A new study just exposed AI 'creativity' — and why humans still have the edge

AI will be part of our everyday lives in future.

AI art models like Midjourney and Nano Banana can wow us with wild, imaginative images. But a new study reveals their so-called creativity is just based on math. And if you’re a writer, designer or musician, that’s actually a reason to breathe easier.

I’ll keep shouting this from the rooftops: AI isn’t creative. Yes, it can generate stunning images and even string together a clever story, but what it lacks is the core human understanding that makes creativity so much more than just content.

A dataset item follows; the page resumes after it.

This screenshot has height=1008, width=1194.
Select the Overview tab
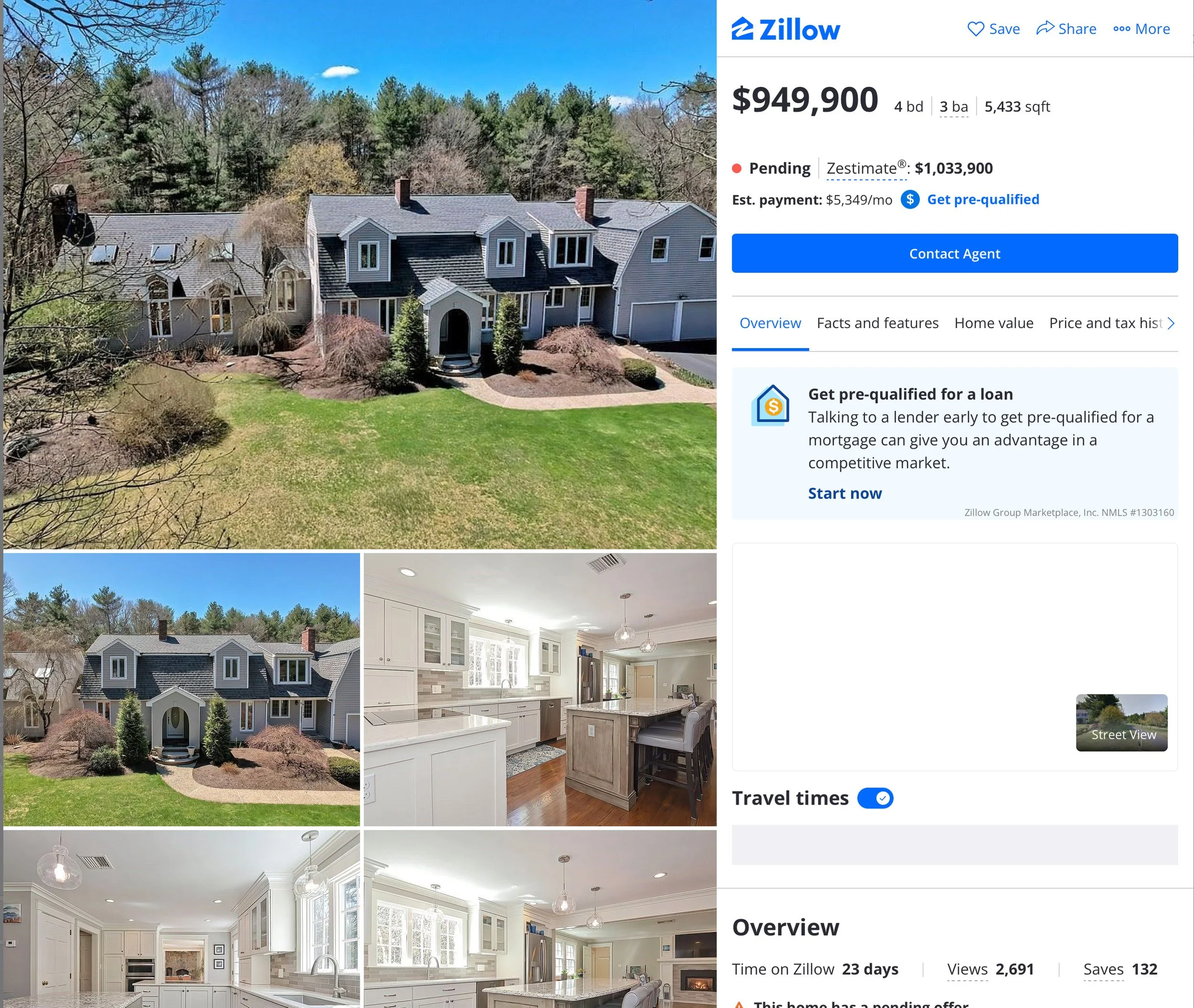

The internet is overflowing with content mixed with AI slop.

In the past few weeks, Nano Banana has blown up the internet with trends and practical uses. Every time you give the model a prompt, it comes up with something fun, weird and in many cases, jaw-droppingly good. But new research shows that the creativity behind models like Nano Banana, Midjourney and other image generators, actually comes down to very simple math. In other words, what we are seeing and calling “creative” is actually nothing more than technical.

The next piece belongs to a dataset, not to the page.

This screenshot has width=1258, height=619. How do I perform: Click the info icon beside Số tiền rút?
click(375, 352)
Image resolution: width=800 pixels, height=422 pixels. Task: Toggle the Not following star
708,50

Scientists looking under the hood of our favorite image generators found that what makes these models appear “creative” has to do with the models’ structure. Specifically, two factors.:

  • Locality: The AI doesn’t visualize the whole picture at once. So, when you prompt it to create “a cat wearing sunglasses and riding a skateboard,” the model works on little areas at a time, zooming in on a corner of a puzzle before pulling back to reveal the full image.
  • Equivariance: A fancy word for consistency. If you move part of the input, the output shifts right along with it; like sliding a stencil across paper.

These two aspects of the model force the system to mix and remix little fragments until something new pops out. In fact, the researchers of the study even built a bare-bones version with no training data at all, and it still generated images that looked strikingly similar to what the bigger AI models produce.

A reality check for creatives

(Image credit: Getty Images)

Writers, designers, musicians and pretty much any other creative might find this study obvious. It’s something we knew all along: AI is predictable, and even more than we thought.

Models will always create within boundaries such as style, genre. But unlike machines, we can decide to break rules, when to stray from a particular style and when to include a rebellious spark. That alone is still ours.

Although it very much seems like machines are catching up to us, this study is a real reminder that AI’s “imagination” will always be mechanical. It’s remixing the pieces, not inventing new ones.

As a first-of-it's-kind study, the research analyzes the why behind why AI image generators can be "creative" so we can better control, guide and evaluate the work for diversity and safety. By understanding why AI models create what they do, we have a stronger foundation into how we can push them further by controlling scale, locality and patch mixing.

That’s actually freeing, isn’t it? Sure, AI can help me sketch ideas, but the true creativity — the decision to go off-script, to zig when the rules say zag — is still ours. We are the ones in control. Imagination and creativity are something AI can’t ever take away from us.

Bottom line

This study is good news for anyone working in the arts. It means that what sets your work apart isn’t at risk of being automated away. Machines remix within boundaries; humans decide when to cross them, stretch them or toss them out entirely.

The real creative edge — the spark to break rules, to invent something that’s never been seen before — still belongs to us.